The guayabera, more than a garment

By: Alina Veranes
Nov 29, 2022
The guayabera, more than a garment

More than a male garment -and for some time now even a female dress- an elegant, comfortable and fresh, the famous Cuban guayabera has long been a symbol of national identity, and pride in our culture, with legendary and controversial origins, such as that of all popular traditions.

Nobody disputes today that the beautiful land of Yayabo, Sancti Spíritus, is the cradle of the famous garment since no other region of Cuba has claimed such paternity and the inhabitants of that territory of central Cuba have hairs and signs, of a perfect story about its creation, starting in 1709 by a married couple of Andalusian migrants settled there.

Also, very wise researchers believe that, given the evolution and reliable data on the appearance of this garment, it is very likely that it was not the work of a single person, but the result of a long process with multiple creative hands and minds.

Historiography has already made it quite clear that the mambises never used the guayabera, as was believed at one time, but rather the so-called chamarreta, a shirt with narrow sleeves. The first mention of the guayabera appears in a literary work: the novel Leonela, written by Cuban Nicolás Heredia, in 1893.

A diligent linguist like Esteban Pichardo never included it in the published versions of his almost reasoned dictionary of Cuban voices with four versions in that century, the last in 1875. The first graphic evidence was found in an old photograph from 1906 and the truth is that the word guayabera was only legitimized as Cubanism in 1921.

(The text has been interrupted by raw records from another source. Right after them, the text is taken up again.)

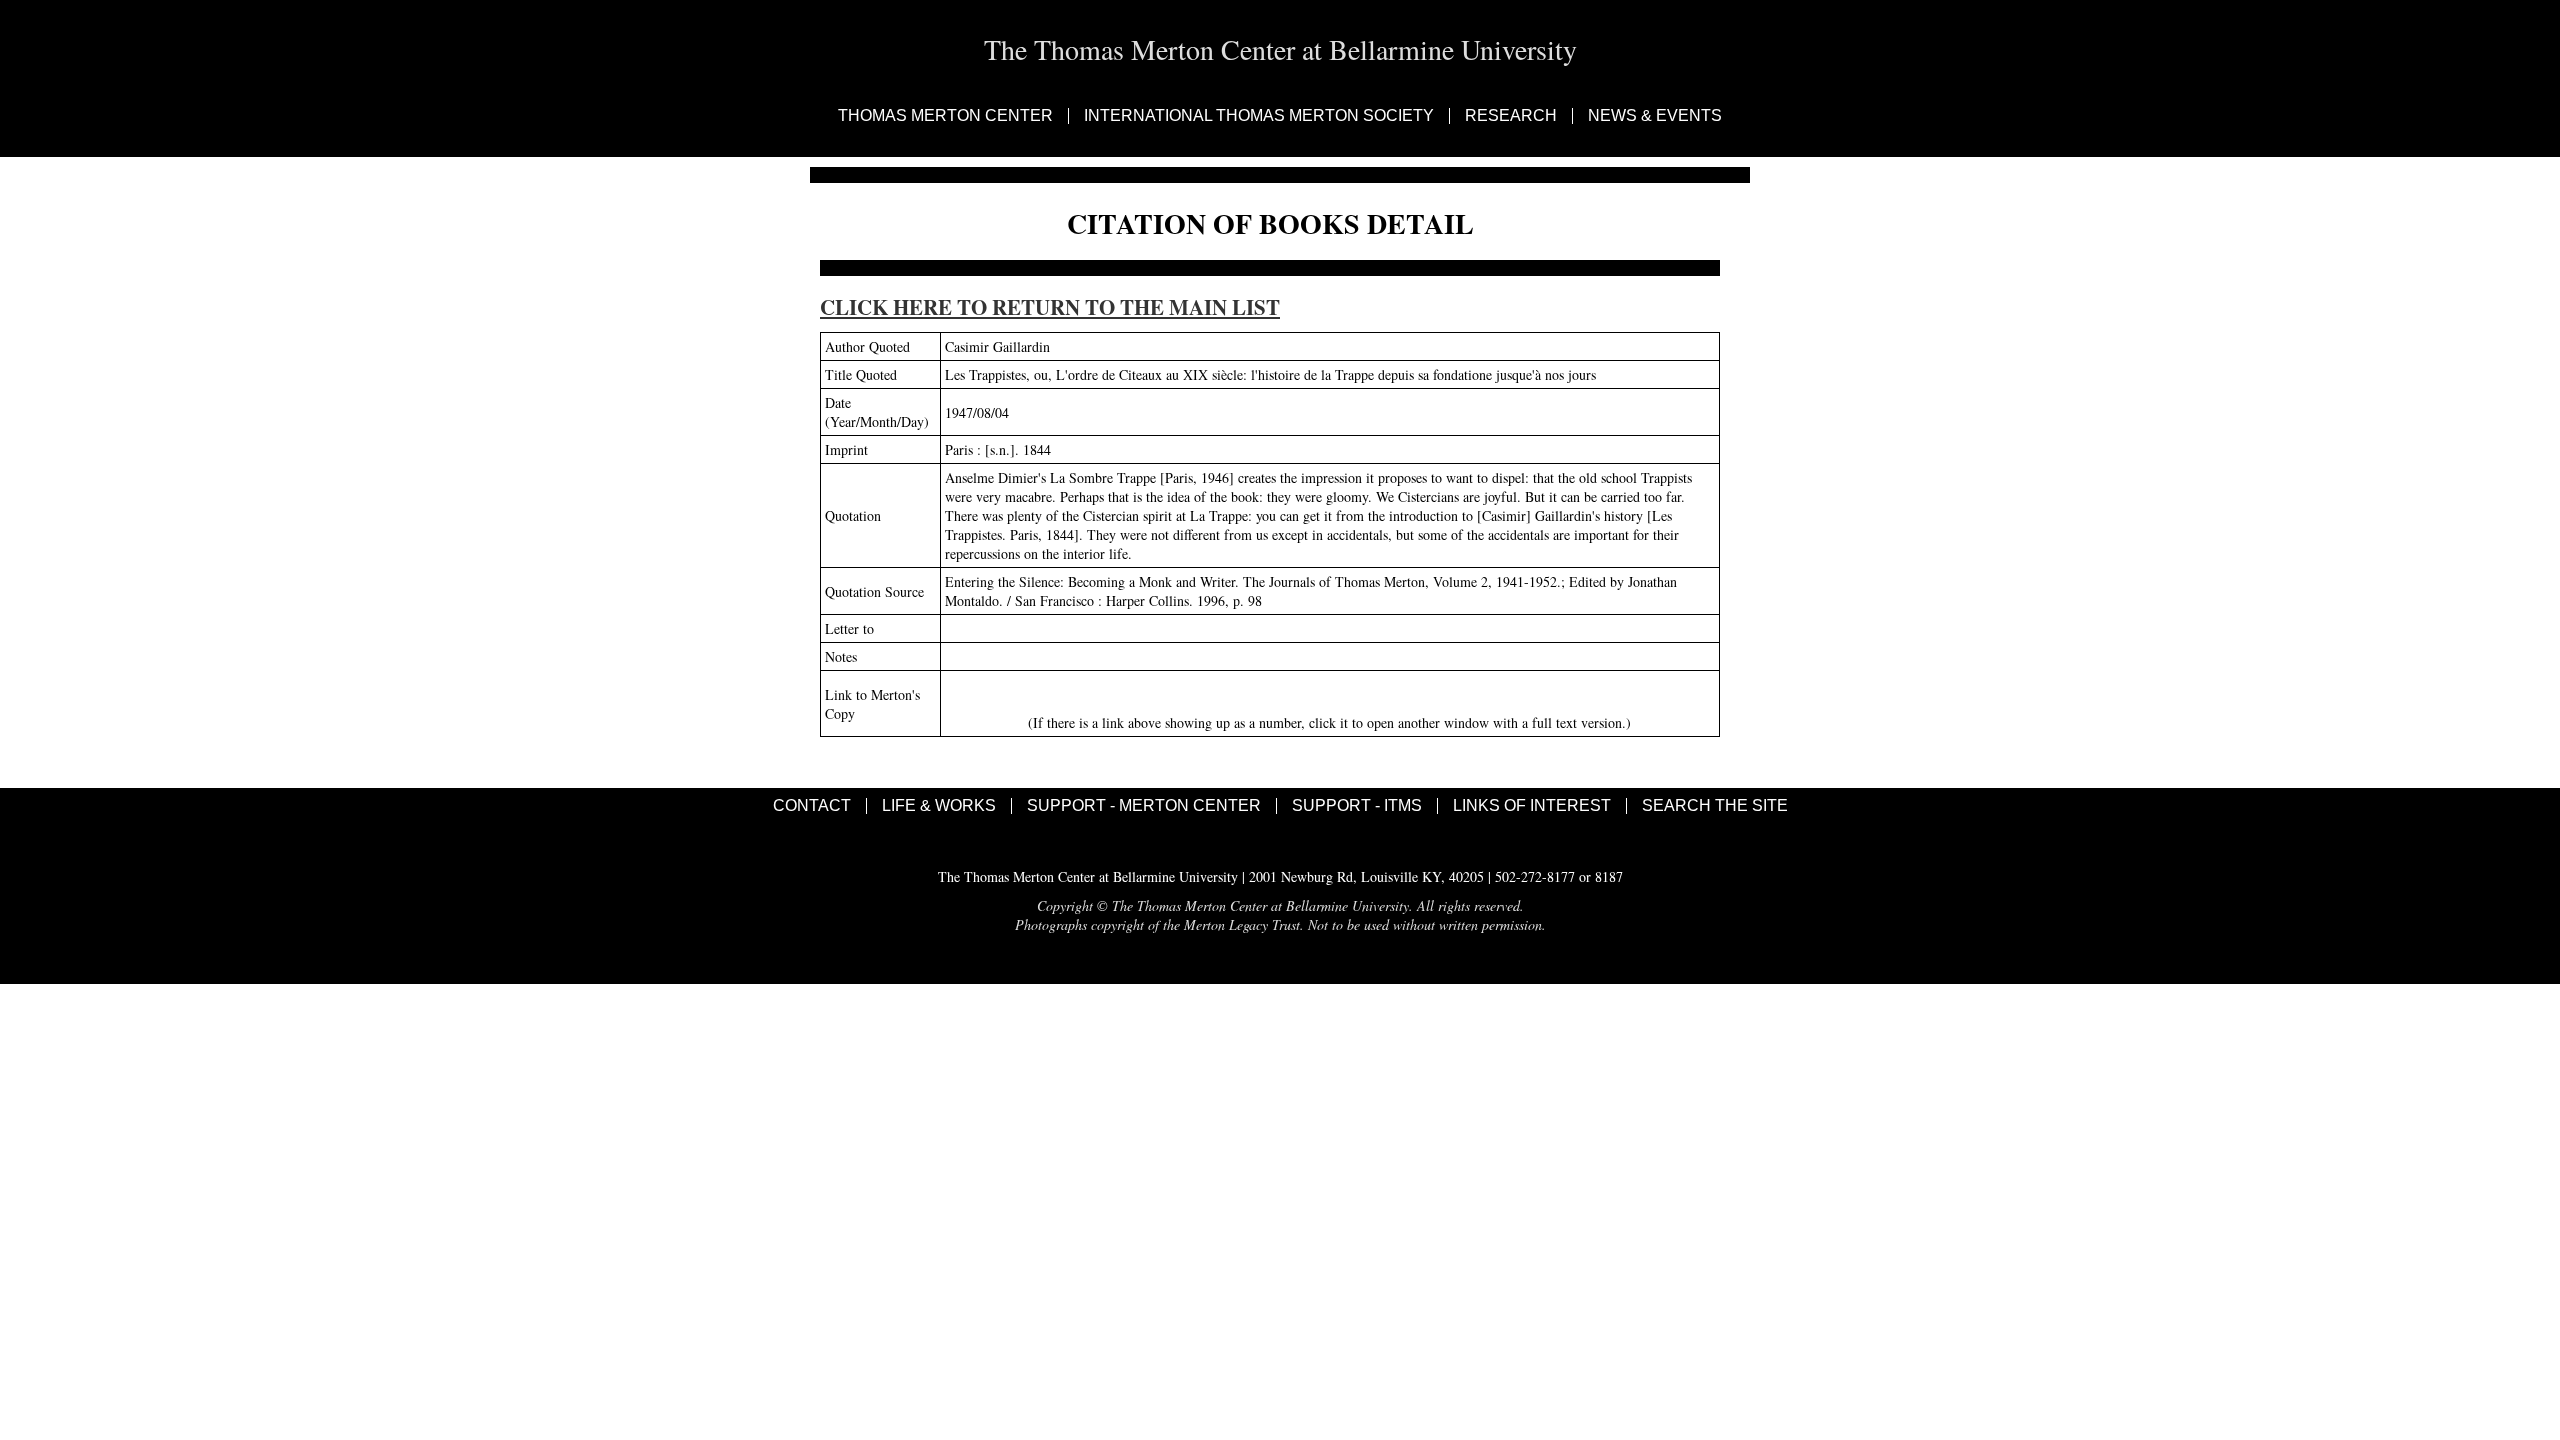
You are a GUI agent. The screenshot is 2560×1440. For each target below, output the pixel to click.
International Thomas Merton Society (1259, 116)
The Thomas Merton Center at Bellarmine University (1280, 49)
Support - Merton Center (1144, 806)
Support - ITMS (1357, 806)
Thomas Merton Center (945, 116)
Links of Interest (1532, 806)
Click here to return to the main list (1050, 307)
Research (1511, 116)
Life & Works (939, 806)
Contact (812, 806)
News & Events (1655, 116)
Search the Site (1715, 806)
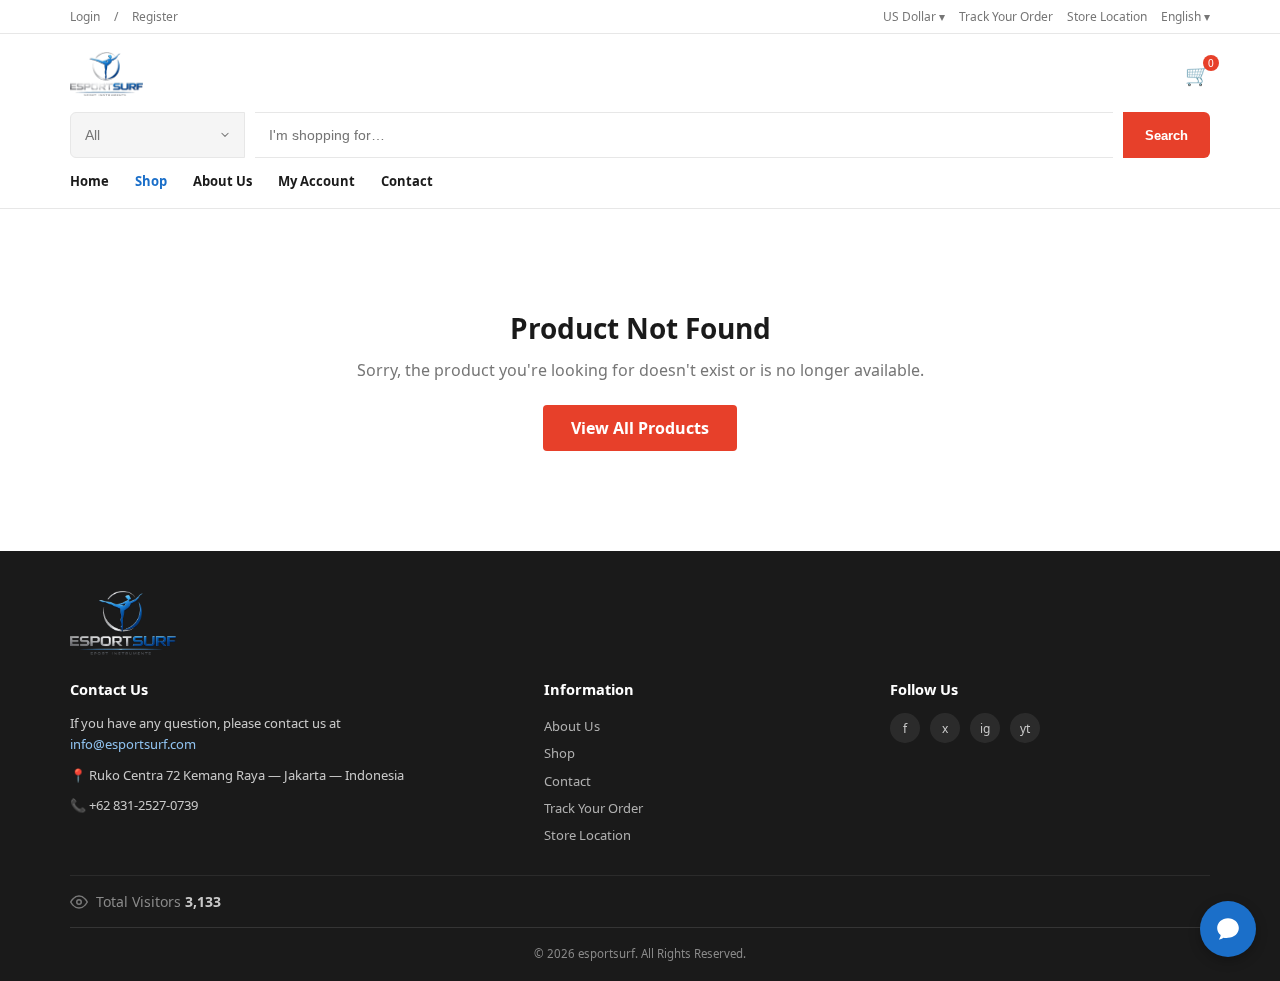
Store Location (1107, 16)
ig (985, 728)
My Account (316, 181)
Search (1166, 135)
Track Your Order (1006, 16)
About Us (222, 181)
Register (155, 16)
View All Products (640, 428)
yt (1025, 728)
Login (85, 16)
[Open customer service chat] (1228, 929)
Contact (407, 181)
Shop (151, 181)
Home (89, 181)
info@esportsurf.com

 It was difficult for the guayabera to impose itself in Havana and it did so from the 40s of the last century. President Ramón Grau San Martín elevated it to the highest rank and Carlos Prío Socarrás banished her from the presidential palace afterward.

But it kept a place in the best stores in the mid-1950s, whether it was made of twine with 27 mother-of-pearl buttons, very pleated stripes, and snowy whiteness, or whether it was made of simple colored cotton, which began to be used from that time on.

A new resurgence is a guayabera at the end of the 70s. It kept its inevitable pleats and long sleeves, but it was made of polyester and colors of all ranges. In the present, they are embroidered and even with openwork or frayed, always maintaining the unequivocal line that Cuban guayaberas have everywhere.